Digitalisasi UMKM Menjadi Fokus Para Calon Pemimpin Negeri
Peran pemangku kebijakan dibutuhkan untuk mendorong digitalisasi ke semua sektor ekonomi, tak terkecuali sektor UMKM.
Digitalisasi adalah sebuah keniscayaan dalam menopang kemajuan ekonomi nasional. Peranan digitalisasi sangat penting dalam mengakselerasi penetrasi pasar sehingga mendorong peningkatan konsumsi masyarakat. Peran para pemangku kebijakan dibutuhkan untuk terus mendorong digitalisasi ke selmua sektor ekonomi, tak terkecuali sektor usaha mikro, kecil, dan menengah atau UMKM, yang berkontribusi besar bagi perekonomian nasional.
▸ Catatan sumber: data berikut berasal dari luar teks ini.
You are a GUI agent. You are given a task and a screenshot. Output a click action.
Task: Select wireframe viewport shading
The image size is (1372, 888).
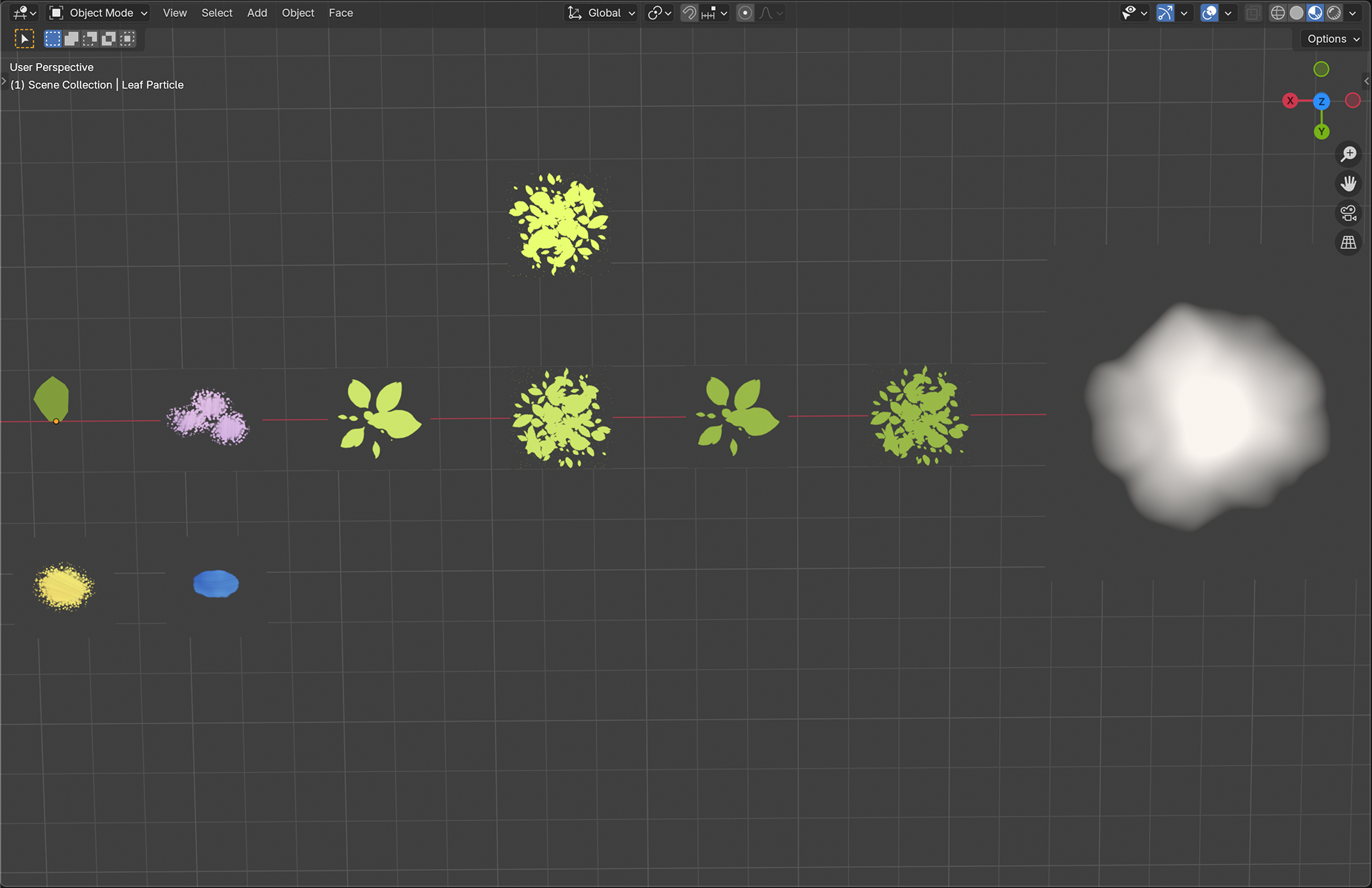1278,13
Setelah dua bulan absen sebagai media belanja daring, tepat pada Hari Belanja Online Nasional pada 12 Desember lalu, Tiktok Shop kembali beroperasi. Tak sendirian, kini Tiktok menggandeng Tokopedia, salah satu e-dagang (e-commerce) terbesar di Indonesia, untuk kembali berselancar di pasar digital.
Kerja sama tersebut dilakukan lantaran Pemerintah Indonesia melarang media sosial digunakan sebagai sarana bertransaksi. Media sosial, seperti Tiktok, hanya boleh digunakan sebagai media promosi. Aktivitas jual-beli daring hanya dapat dilakukan oleh lokapasar (marketplace) daring yang sudah terstandardisasi. Melihat besarnya potensi pasar Indonesia, tim manajemen Tiktok terus berupaya memperluas bisnis e-dagang di Indonesia.
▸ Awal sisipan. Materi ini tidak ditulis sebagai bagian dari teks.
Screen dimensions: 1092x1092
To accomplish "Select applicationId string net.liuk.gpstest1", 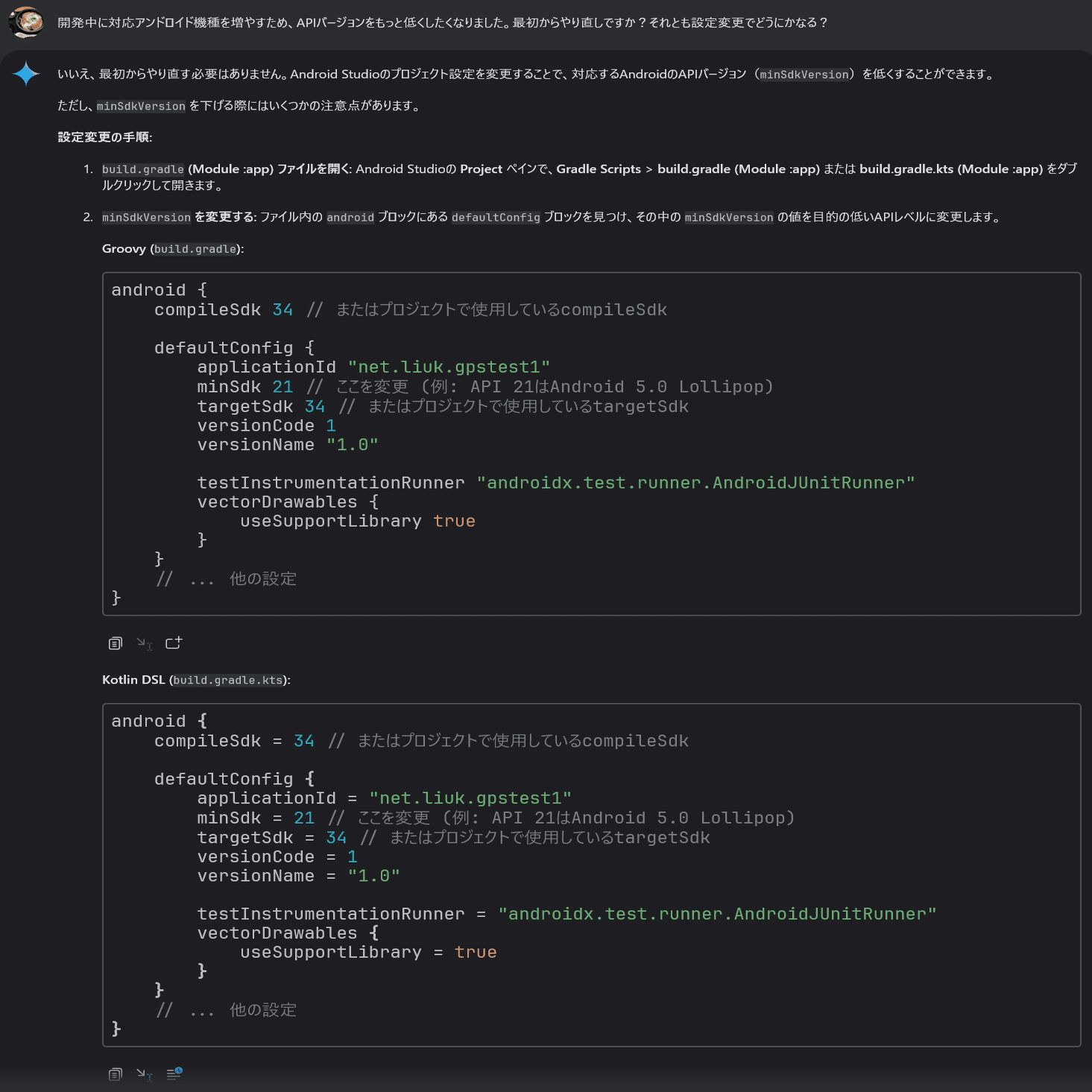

Menyadari panjangnya proses pembentukan lokapasar baru dengan jaringan logistiknya, Tiktok memilih berinvestasi di lokapasar yang sudah beroperasi di Indonesia, yaitu bersama dengan Tokopedia. Kesepakatan itu dilakukan setelah Tiktok juga melakukan beberapa penjajakan kerja sama dengan Bukalapak dan CT Corp.
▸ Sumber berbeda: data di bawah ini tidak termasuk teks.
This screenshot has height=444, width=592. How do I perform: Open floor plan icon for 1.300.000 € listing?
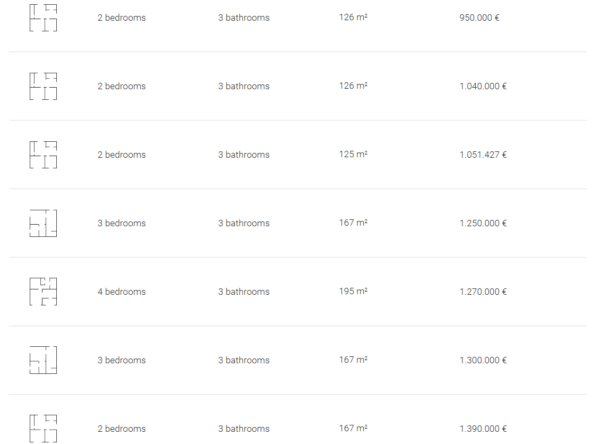(43, 360)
Baca juga : Tiktok dan Tokopedia Dikabarkan Capai Kesepakatan Investasi
Tanggapan
Beragam respons pun mewarnai kesepakatan tersebut. Optimisme muncul dari sejumlah pihak yang meyakini bahwa merger keduanya mampu meningkatkan skala ekonomi digital di Indonesia. Tokopedia diprediksi mampu meningkatkan skala pasarnya berkat dukungan daya pengaruh yang besar dari Tiktok.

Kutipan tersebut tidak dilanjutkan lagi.